WRITTEN INSTRUCTION —
Reproduce every line of the data below word for word.

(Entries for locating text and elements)
::::::::

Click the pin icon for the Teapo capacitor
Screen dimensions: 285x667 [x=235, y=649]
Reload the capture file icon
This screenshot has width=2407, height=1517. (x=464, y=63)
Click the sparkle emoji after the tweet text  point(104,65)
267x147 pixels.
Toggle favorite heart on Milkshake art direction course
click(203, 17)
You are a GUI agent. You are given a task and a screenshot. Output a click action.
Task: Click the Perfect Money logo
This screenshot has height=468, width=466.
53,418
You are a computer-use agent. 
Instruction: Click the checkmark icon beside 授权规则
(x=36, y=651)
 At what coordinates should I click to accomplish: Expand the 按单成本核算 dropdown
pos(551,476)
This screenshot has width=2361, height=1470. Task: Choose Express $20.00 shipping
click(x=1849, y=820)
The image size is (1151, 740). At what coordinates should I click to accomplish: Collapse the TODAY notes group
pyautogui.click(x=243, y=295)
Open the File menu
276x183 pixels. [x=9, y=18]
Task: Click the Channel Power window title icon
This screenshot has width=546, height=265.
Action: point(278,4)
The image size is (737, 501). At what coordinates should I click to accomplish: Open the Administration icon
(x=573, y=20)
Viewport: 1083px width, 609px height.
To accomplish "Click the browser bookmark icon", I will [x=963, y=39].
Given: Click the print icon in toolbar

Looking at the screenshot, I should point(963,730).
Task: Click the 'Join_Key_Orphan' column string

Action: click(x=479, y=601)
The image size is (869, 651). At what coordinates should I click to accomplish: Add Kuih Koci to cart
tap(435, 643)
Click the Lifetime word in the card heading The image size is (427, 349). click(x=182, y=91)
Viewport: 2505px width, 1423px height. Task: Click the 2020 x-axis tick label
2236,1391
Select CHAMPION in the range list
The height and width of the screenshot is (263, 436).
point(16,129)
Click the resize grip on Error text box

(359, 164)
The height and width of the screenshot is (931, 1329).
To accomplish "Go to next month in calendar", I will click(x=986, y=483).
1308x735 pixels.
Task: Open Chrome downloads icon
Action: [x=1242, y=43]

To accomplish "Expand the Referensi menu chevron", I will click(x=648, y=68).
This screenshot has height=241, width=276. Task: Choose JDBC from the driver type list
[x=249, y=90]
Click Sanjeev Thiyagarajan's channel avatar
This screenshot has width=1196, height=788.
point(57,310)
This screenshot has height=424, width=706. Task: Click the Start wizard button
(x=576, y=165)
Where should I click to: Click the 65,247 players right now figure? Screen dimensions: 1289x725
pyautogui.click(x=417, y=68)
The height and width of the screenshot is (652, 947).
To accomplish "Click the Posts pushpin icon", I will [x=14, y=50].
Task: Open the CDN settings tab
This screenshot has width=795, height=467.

::::::::

TASK OUTPUT —
Click the pin icon for the Teapo capacitor
Screen dimensions: 285x667 [x=235, y=649]
Reload the capture file icon
This screenshot has width=2407, height=1517. (x=464, y=63)
Click the sparkle emoji after the tweet text  point(104,65)
267x147 pixels.
Toggle favorite heart on Milkshake art direction course
click(203, 17)
You are a GUI agent. You are given a task and a screenshot. Output a click action.
Task: Click the Perfect Money logo
This screenshot has height=468, width=466.
53,418
You are a computer-use agent. 
Instruction: Click the checkmark icon beside 授权规则
(x=36, y=651)
 At what coordinates should I click to accomplish: Expand the 按单成本核算 dropdown
pos(551,476)
This screenshot has width=2361, height=1470. Task: Choose Express $20.00 shipping
click(x=1849, y=820)
The image size is (1151, 740). At what coordinates should I click to accomplish: Collapse the TODAY notes group
pyautogui.click(x=243, y=295)
Open the File menu
276x183 pixels. [x=9, y=18]
Task: Click the Channel Power window title icon
This screenshot has width=546, height=265.
Action: point(278,4)
The image size is (737, 501). At what coordinates should I click to accomplish: Open the Administration icon
(x=573, y=20)
Viewport: 1083px width, 609px height.
To accomplish "Click the browser bookmark icon", I will [x=963, y=39].
Given: Click the print icon in toolbar

Looking at the screenshot, I should point(963,730).
Task: Click the 'Join_Key_Orphan' column string

Action: click(x=479, y=601)
The image size is (869, 651). At what coordinates should I click to accomplish: Add Kuih Koci to cart
tap(435, 643)
Click the Lifetime word in the card heading The image size is (427, 349). click(x=182, y=91)
Viewport: 2505px width, 1423px height. Task: Click the 2020 x-axis tick label
2236,1391
Select CHAMPION in the range list
The height and width of the screenshot is (263, 436).
point(16,129)
Click the resize grip on Error text box

(359, 164)
The height and width of the screenshot is (931, 1329).
To accomplish "Go to next month in calendar", I will click(x=986, y=483).
1308x735 pixels.
Task: Open Chrome downloads icon
Action: [x=1242, y=43]

To accomplish "Expand the Referensi menu chevron", I will click(x=648, y=68).
This screenshot has height=241, width=276. Task: Choose JDBC from the driver type list
[x=249, y=90]
Click Sanjeev Thiyagarajan's channel avatar
This screenshot has width=1196, height=788.
point(57,310)
This screenshot has height=424, width=706. Task: Click the Start wizard button
(x=576, y=165)
Where should I click to: Click the 65,247 players right now figure? Screen dimensions: 1289x725
pyautogui.click(x=417, y=68)
The height and width of the screenshot is (652, 947).
To accomplish "Click the Posts pushpin icon", I will [x=14, y=50].
Task: Open the CDN settings tab
This screenshot has width=795, height=467.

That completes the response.